Reading Journal

What I'm reading

Tuesday, June 02, 2009

The Federalist Papers, by Hamilton, Madison, and Jay

The Federalist Papers were written by Alexander Hamilton and James Madison (primarily) with a couple contributions from John Jay. They wrote them for the opinion section of a New York newspaper to convince New Yorkers to ratify the Constitution. It's amazing how well thought-out each paper is when you consider that they only had 3-4 days to write each one. On the other hand, they had been at the Constitutional Convention arguing about it for a whole summer, so most of their arguments had already been worked out.

It really gave me a sense for how precarious the country was under the Articles of Confederation. The national government was so ineffective that if the Constitution had not been ratified, there was serious talk of splitting the country into 2-3 smaller regional confederations. Hamilton warned (correctly in my opinion) that these regional confederations would inevitably war with each other, provoked most likely by European powers.

This is an excellent book to read if you want to know why our government is structured the way it is. I came away respecting Hamilton, Madison, and Jay for their theoretical knowledge and the practical solutions they came up with.

Madison wanted a separation of powers and checks and balances in order to protect against tyranny. I like how he talked about "parchment barriers."
After discriminating, therefore, in theory, the several classes of power, as they may in their nature be legislative, executive, or judiciary, the next and most difficult task is to provide some practical security for each, against the invasion of the others. What this security ought to be is the great problem to be solved. Will it be sufficient to mark, with precision, the boundaries of those departments in the constitution of the government, and to trust to those parchment barriers against the encroaching spirit of power?

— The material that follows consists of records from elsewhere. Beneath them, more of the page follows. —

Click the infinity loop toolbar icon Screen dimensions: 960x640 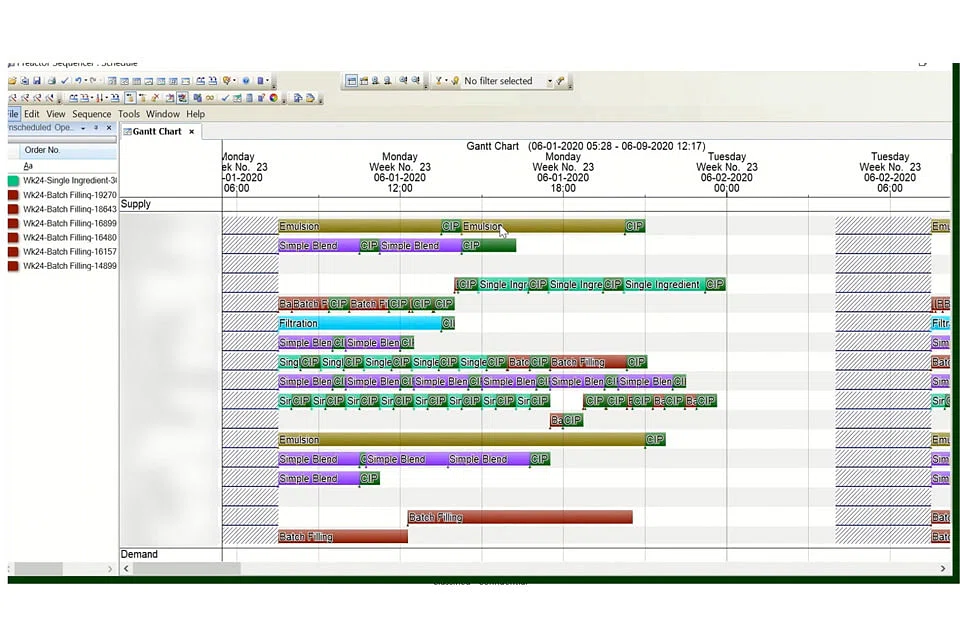211,98
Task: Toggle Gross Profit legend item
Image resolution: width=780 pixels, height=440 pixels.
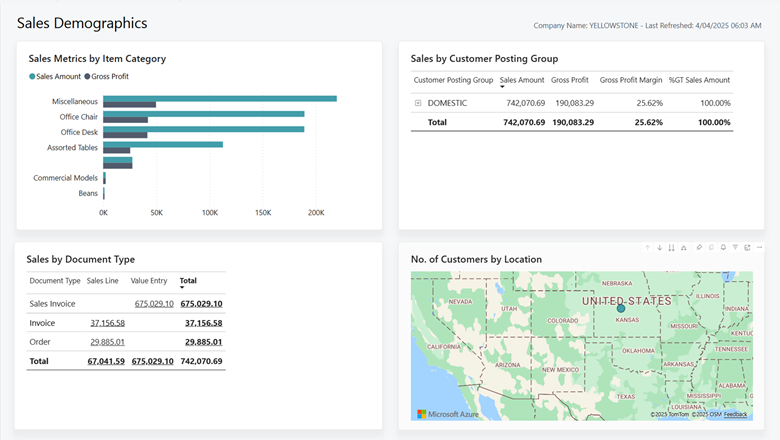Action: 107,76
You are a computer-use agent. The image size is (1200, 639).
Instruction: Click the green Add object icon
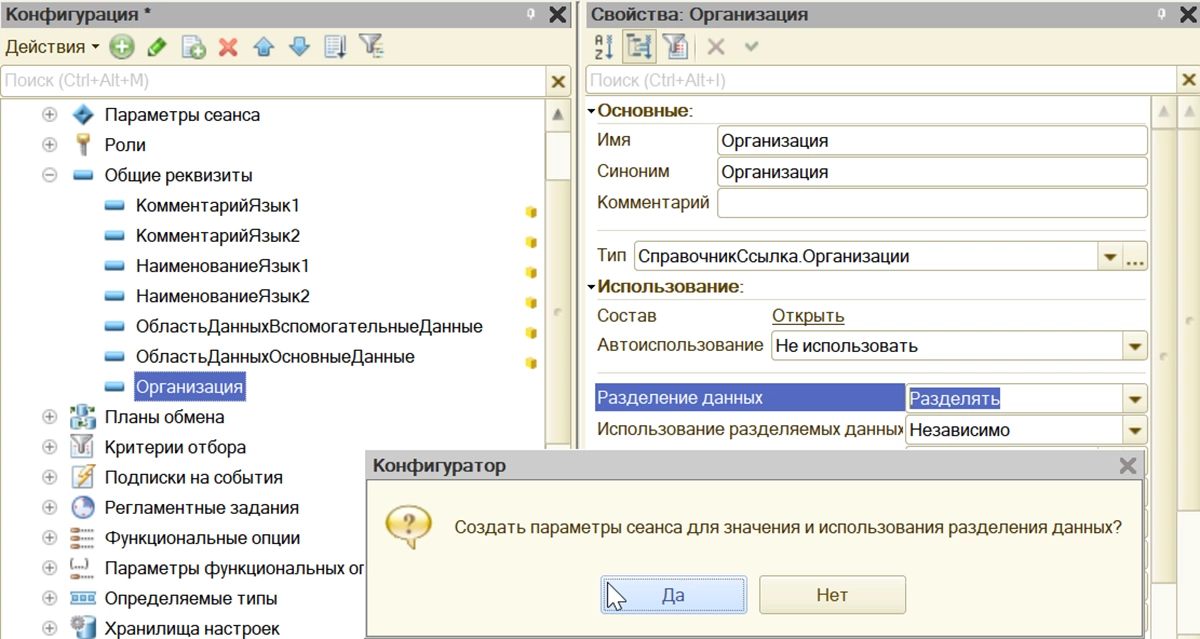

In a later paper, Madison developed the idea that each branch will compete for power, and that this structure will keep any one branch from dominating. In this age of vast presidential power, it's interesting that the most dangerous branch in their opinion was the legislative branch, since it was most directly connected to the people and their mandate.
Ambition must be made to counteract ambition. The interest of the man must be connected with the constitutional rights of the place. It may be a reflection on human nature that such devices should be necessary to control the abuses of government. But what is government itself but the greatest of all reflections on human nature? If men were angels, no government would be necessary. If angels were to govern men, neither external nor internal controls on government would be necessary. In framing a government which is to be administered by men over men, the great difficulty lies in this: you must first enable the government to control the governed; and in the next place oblige it to control itself. A dependence on the people is, no doubt, the primary control on the government; but experience has taught mankind the necessity of auxilliary precautions.

Hamilton wanted a powerful executive. In the Articles of Confederation there wasn't a national executive or judicial branch, so this seemed risky at the time. The executive branch felt like... well, like King George.
A feeble executive implies a feeble execution of the government. A feeble execution is but another phrase for a bad execution; and a government ill executed, whatever it may be in theory, must be, in practice, a bad government.

Hamilton was concerned the legislative branch would use its power over the Treasury to coerce the other branches. There are specific rules in the Constitution about how often the President and Supreme Court justices can have their salaries changed.
In the general course of human nature, a power over a man's subsistence amounts to a power over his will.

Hamilton's conclusion:
A NATION without a NATIONAL GOVERNMENT is, in my view, an awful spectacle. The establishment of a Constitution, in time of profound peace, by the voluntary consent of a whole people, is a PRODIGY, to the completion of which I look forward with trembling anxiety.